“Il cielo in rovina” di Michele Lorefice
A volte basta poco per capire l’intreccio di un romanzo, a volte no. Il primo capitolo del romanzo Il cielo in rovina di Michele Lorefice è uno di quelli che, giustamente, percorre un’altra strada. Dove ti addentri e chiedi aiuto alla riflessione; c’è bisogno di riflettere su alcuni aspetti che da subito emergono a prima lettura. Qual è il fine del racconto? Quale il messaggio che l’autore ci vuole lasciare?
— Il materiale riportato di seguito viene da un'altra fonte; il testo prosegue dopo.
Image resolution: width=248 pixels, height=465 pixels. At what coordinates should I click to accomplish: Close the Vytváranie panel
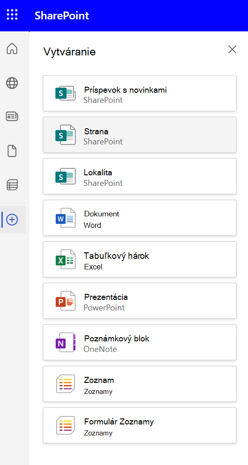[x=232, y=49]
Facendo scorrere l’occhio, e la mente, sul foglio c’è da chiedersi e farsi domande sui valori della vita: sull’irrazionalità della vita. Si rimane da subito colpiti da un senso di annullamento della propria identità e dalla ricerca assidua di se stessi nell’attualità di un mondo portato all’irrazionalità così per come oggi è conformato. E il protagonista del racconto ne è un esempio portato alle estreme conseguenze.
Egli sembra vivere una vita priva di speranze, dove l’edonismo sfrenato è l’elemento dominante di ogni sua azione nella vacuità di un vuoto interiore apparentemente senza vie d’uscita. Un vicolo cieco dove non c’è luce, ma solo apparenza riflessa da un luccichio continuo e fluorescente, ingannevole. In questo contesto il protagonista sembra prospettarci una vita da nulla, senza mete, senza obiettivi. Un carpe diem moderno portato all’arrembaggio di una fugace e passeggera avventura di fine settimana senza alcun disturbo sui sentimenti.
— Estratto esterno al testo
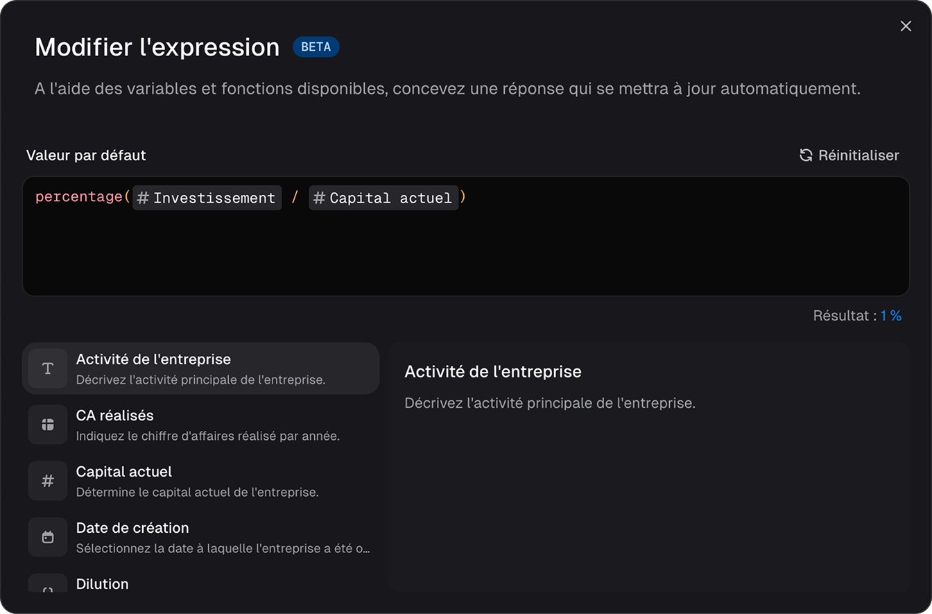
Task: Click the number sign icon for "Capital actuel"
Action: 46,481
E il giovane uomo, navigato nell’arte del sedurre, è l’emblema della società contemporanea che non volge lo sguardo al futuro, che non guarda ad un possibile ideale, ma che sta insofferente nella stupidità di questo mondo, dove tutto è inutile e privo di significato. Ed è, quindi, per questo che Alberto si immerge nel sesso e nei piaceri del sesso con un desiderio recondito di annullare ogni suo pensiero, il desiderio stesso della vita. In questo contesto la sessualità, che non è amore, è solo la punta di iceberg affiorante in un mare gelatinoso di inconsistente nullità.
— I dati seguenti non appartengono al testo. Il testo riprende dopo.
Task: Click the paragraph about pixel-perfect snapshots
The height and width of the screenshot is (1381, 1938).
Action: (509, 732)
Ma è solo questo? No, certamente.
Sarebbe necessario analizzare i comportamenti del protagonista per capire fino in fondo l’intreccio fra razionalità e irrazionalità, elementi questi messi in luce dal suo modo di pensare poggiato sull’io al centro dell’universo dove tutti gli altri, le persone, altre vite umane che lo circondano, le ragazze con cui ha consumato un amore, sono “stupidi e inutili” definendo, così, un atteggiamento antisociale. Per fare questo bisognerebbe leggere tutto intero il romanzo, per vedere se veramente, come dice il titolo, il cielo è in rovina o è solamente l’uomo, che, nella sua piccolezza, vive nella provvisorietà del giorno e non sa uscire da un continuo rodaggio che lo tiene inceppato “in questo fottuto mondo”.